__SUPPLIED ENTRIES__
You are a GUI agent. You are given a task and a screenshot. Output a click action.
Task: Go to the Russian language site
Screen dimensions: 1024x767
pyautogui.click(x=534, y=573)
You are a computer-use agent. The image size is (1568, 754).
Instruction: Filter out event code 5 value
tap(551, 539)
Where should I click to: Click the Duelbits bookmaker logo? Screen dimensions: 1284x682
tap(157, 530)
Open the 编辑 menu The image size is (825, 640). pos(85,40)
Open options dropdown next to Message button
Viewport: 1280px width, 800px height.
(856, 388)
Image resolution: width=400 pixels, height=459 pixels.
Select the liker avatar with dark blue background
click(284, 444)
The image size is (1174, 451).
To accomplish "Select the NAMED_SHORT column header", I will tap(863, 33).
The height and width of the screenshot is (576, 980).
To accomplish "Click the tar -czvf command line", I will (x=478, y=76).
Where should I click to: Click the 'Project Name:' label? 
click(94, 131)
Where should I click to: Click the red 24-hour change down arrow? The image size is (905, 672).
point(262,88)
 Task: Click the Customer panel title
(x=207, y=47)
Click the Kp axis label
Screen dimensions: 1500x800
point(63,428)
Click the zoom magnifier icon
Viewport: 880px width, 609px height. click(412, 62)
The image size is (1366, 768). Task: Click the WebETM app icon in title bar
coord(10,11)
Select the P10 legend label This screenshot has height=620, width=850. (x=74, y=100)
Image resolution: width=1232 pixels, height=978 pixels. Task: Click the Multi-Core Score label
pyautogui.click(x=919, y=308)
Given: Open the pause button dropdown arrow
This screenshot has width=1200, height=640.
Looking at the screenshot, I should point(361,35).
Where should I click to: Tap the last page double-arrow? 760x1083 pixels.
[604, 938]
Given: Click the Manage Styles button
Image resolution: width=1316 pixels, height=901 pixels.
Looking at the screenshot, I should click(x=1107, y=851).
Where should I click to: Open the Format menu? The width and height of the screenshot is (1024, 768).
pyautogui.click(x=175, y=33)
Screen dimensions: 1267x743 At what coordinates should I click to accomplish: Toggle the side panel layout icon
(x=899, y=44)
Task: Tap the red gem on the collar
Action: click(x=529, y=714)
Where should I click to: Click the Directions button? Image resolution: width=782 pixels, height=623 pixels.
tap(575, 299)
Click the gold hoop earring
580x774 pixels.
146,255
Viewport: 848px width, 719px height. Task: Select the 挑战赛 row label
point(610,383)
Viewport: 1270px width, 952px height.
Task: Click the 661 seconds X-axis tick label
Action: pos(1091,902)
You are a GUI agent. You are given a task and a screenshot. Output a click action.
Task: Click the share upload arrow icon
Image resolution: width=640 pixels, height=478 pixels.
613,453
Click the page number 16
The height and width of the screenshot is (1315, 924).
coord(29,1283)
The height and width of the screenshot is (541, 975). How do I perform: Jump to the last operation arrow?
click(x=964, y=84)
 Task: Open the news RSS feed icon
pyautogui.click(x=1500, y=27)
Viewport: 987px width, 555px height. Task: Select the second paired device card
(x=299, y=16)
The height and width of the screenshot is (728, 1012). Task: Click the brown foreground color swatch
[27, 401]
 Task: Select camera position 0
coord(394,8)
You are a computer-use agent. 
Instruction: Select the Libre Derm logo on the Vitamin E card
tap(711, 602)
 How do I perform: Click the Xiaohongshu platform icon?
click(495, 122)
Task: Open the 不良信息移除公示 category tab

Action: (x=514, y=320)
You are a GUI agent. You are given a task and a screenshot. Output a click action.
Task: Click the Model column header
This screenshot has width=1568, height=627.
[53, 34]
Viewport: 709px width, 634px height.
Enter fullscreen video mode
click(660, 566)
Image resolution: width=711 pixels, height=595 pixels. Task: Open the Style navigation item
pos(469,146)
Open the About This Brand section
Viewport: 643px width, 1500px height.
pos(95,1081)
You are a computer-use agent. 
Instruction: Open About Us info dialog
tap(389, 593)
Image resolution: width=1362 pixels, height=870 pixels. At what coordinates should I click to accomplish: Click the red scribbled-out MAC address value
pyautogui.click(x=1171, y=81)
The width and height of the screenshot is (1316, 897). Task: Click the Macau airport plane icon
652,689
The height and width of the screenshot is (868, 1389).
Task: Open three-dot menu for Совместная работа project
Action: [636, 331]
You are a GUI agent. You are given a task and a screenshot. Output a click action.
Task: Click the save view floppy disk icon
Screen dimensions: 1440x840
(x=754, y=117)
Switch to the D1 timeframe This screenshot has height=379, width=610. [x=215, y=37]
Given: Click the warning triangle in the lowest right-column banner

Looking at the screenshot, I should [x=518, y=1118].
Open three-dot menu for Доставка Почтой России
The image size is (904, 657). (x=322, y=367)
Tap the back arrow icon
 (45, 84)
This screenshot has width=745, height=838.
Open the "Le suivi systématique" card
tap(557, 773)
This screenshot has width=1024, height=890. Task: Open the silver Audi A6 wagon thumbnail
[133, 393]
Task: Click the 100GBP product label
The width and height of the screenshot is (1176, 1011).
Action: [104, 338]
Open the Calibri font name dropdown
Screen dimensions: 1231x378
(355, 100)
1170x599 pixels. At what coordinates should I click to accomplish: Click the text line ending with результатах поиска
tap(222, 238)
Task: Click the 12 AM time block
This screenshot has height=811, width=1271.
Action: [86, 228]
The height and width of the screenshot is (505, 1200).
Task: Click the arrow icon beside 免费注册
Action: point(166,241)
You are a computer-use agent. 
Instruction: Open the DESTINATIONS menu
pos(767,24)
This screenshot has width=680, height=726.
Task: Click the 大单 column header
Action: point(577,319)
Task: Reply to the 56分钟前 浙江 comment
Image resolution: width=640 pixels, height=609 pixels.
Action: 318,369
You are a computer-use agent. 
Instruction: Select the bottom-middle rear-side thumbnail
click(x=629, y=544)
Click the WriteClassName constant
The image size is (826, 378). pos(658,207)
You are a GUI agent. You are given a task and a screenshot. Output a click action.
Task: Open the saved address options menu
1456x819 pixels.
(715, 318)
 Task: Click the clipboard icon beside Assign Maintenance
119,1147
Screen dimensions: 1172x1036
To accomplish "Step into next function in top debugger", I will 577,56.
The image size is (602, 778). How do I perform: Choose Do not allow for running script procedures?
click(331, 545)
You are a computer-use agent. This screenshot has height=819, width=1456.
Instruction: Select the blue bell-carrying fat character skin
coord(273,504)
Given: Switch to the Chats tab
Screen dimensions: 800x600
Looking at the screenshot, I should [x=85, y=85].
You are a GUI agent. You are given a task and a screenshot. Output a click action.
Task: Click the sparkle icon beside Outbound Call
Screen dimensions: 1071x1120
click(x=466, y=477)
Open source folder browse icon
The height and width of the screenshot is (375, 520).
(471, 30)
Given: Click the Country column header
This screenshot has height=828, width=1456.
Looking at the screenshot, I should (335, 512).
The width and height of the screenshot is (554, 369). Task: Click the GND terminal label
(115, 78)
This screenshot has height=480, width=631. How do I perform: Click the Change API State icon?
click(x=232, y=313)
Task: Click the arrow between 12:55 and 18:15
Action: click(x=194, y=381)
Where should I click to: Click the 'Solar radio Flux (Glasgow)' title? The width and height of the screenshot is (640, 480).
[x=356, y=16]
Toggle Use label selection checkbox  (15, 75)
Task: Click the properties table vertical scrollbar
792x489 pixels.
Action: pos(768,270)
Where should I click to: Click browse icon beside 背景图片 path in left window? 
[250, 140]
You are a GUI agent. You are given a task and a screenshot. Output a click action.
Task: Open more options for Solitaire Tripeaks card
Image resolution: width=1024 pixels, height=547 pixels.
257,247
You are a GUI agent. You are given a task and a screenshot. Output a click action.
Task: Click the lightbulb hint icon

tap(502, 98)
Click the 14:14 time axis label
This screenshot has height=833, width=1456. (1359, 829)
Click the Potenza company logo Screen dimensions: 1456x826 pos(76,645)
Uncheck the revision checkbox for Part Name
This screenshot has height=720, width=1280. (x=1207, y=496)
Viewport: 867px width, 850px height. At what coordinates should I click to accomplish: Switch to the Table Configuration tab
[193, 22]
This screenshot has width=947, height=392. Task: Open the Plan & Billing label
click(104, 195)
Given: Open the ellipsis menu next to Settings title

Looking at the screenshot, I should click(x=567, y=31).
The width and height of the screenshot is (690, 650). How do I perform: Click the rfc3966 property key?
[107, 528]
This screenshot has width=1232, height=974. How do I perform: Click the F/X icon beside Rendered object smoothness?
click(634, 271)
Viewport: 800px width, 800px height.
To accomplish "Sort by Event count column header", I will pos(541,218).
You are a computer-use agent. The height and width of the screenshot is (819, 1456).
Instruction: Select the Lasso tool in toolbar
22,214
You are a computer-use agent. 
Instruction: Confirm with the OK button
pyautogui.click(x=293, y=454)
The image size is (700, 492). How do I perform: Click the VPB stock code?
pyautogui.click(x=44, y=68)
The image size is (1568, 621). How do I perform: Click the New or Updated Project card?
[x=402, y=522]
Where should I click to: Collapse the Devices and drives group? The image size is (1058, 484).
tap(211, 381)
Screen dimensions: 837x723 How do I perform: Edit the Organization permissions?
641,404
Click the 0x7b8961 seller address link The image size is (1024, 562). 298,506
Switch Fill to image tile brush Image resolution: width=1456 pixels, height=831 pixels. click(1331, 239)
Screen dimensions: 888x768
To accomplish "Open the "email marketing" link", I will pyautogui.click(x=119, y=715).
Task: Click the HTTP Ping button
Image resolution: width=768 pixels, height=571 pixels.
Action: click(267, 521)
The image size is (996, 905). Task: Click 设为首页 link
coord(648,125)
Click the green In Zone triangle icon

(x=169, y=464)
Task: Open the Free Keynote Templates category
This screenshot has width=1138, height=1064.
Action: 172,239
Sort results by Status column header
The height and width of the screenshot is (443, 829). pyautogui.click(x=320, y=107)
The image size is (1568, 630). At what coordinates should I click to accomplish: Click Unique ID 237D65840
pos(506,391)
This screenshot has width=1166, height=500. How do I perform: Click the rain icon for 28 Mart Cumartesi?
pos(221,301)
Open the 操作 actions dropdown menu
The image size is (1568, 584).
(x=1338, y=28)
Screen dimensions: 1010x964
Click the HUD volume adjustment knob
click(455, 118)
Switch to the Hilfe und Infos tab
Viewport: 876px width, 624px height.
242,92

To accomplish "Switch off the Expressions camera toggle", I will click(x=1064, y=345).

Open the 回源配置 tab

__REQUIRED ACTION__
Please give back exactly the lines of the listing above that run from the one containing "Where should I click to: Click browse" through the one containing "You are a computer-use agent. The height", and only those.

__REPLY__
Where should I click to: Click browse icon beside 背景图片 path in left window? 
[250, 140]
You are a GUI agent. You are given a task and a screenshot. Output a click action.
Task: Open more options for Solitaire Tripeaks card
Image resolution: width=1024 pixels, height=547 pixels.
257,247
You are a GUI agent. You are given a task and a screenshot. Output a click action.
Task: Click the lightbulb hint icon

tap(502, 98)
Click the 14:14 time axis label
This screenshot has height=833, width=1456. (1359, 829)
Click the Potenza company logo Screen dimensions: 1456x826 pos(76,645)
Uncheck the revision checkbox for Part Name
This screenshot has height=720, width=1280. (x=1207, y=496)
Viewport: 867px width, 850px height. At what coordinates should I click to accomplish: Switch to the Table Configuration tab
[193, 22]
This screenshot has width=947, height=392. Task: Open the Plan & Billing label
click(104, 195)
Given: Open the ellipsis menu next to Settings title

Looking at the screenshot, I should click(x=567, y=31).
The width and height of the screenshot is (690, 650). How do I perform: Click the rfc3966 property key?
[107, 528]
This screenshot has width=1232, height=974. How do I perform: Click the F/X icon beside Rendered object smoothness?
click(634, 271)
Viewport: 800px width, 800px height.
To accomplish "Sort by Event count column header", I will pos(541,218).
You are a computer-use agent. The height and width of the screenshot is (819, 1456).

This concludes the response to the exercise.